The Story
Why it exists.
The beginning
VIP for Him arrived in 2012 with a brief that was more attitude than instruction. The Playboy name had always meant something, confidence with a sense of humor, the man who walks into a room already knowing everyone. Perfumer Fabrice Pellegrin took that energy and translated it into something you could wear. Not a statement fragrance. Something warmer. More personal. A scent that felt like it belonged to someone who was invited to the party, not someone who had to force their way in.

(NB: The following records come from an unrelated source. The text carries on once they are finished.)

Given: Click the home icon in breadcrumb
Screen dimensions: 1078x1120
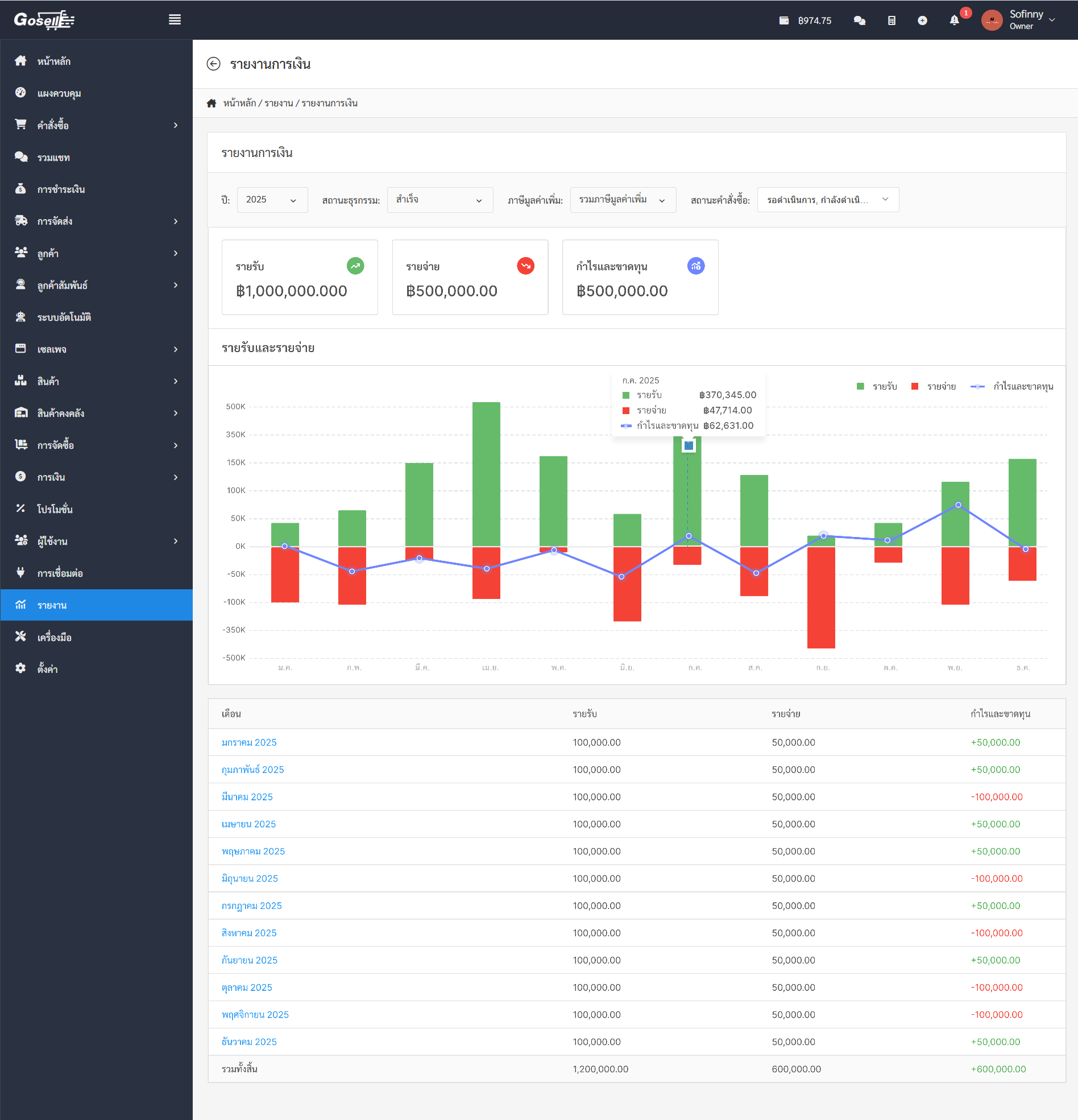Looking at the screenshot, I should 212,104.
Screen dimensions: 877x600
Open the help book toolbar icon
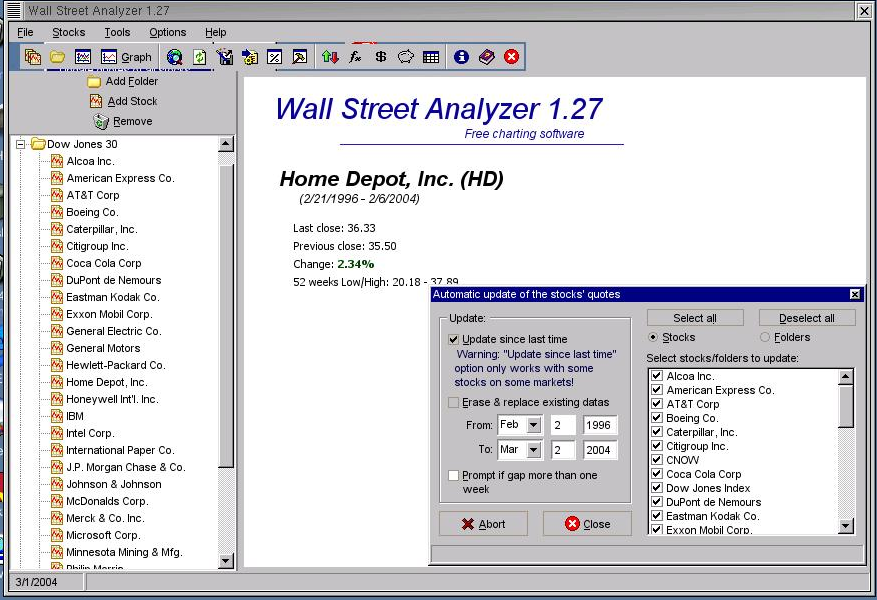tap(486, 57)
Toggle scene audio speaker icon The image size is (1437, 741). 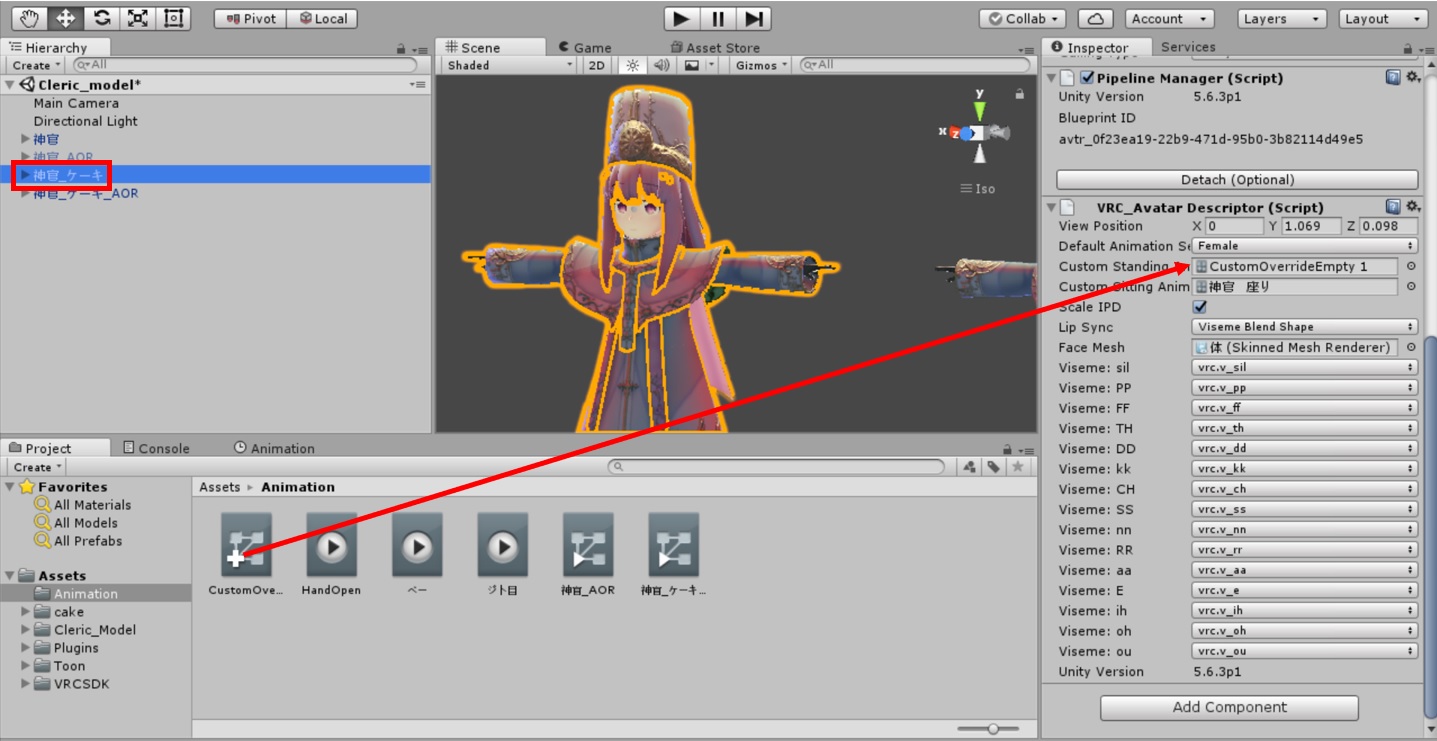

What makes VIP for Him interesting isn't just the notes, it's the audacity of the combination. Rhubarb and rum together create a tart-but-intoxicating opening that's nothing like the sharp citrus most masculine fragrances open with. White chocolate in a men's base? That's either a disaster or a masterstroke, depending on execution. Pellegrin threaded it with tonka and sandalwood, letting the sweetness soften into something warm and wearable instead of cloying. The result is a fragrance that smells expensive without trying to smell aggressive.
The evolution
It opens bright. Bergamot hits first, sharp and clean, before the rhubarb arrives with its green, slightly medicinal bite. The rum doesn't smell like alcohol, it smells like sweetness with a kick. That opening holds for maybe twenty minutes before the heart takes over. Lavender softens everything, but so do the apple and aquatic notes, and here the fragrance makes an unexpected move: it gets lighter. Fresher. Almost like it forgot it was supposed to be masculine. Then the base arrives. White chocolate, tonka, sandalwood, a slow, warm melt that settles against the skin and stays there. Intimate. Close. The kind of drydown you catch when someone leans in to say something worth hearing. On most skin, you're looking at three to four hours. It won't fill a room. But it doesn't need to.
Cultural impact
VIP for Him exists in an interesting space, sweet enough to polarize, warm enough to earn loyalty. The Playboy name brings expectations of charm and confidence, and this fragrance delivers in its own way: not through aggression or power, but through approachability. Wearers who connect with it tend to describe it as the scent of someone who doesn't need to prove anything. That's the VIP positioning in practice.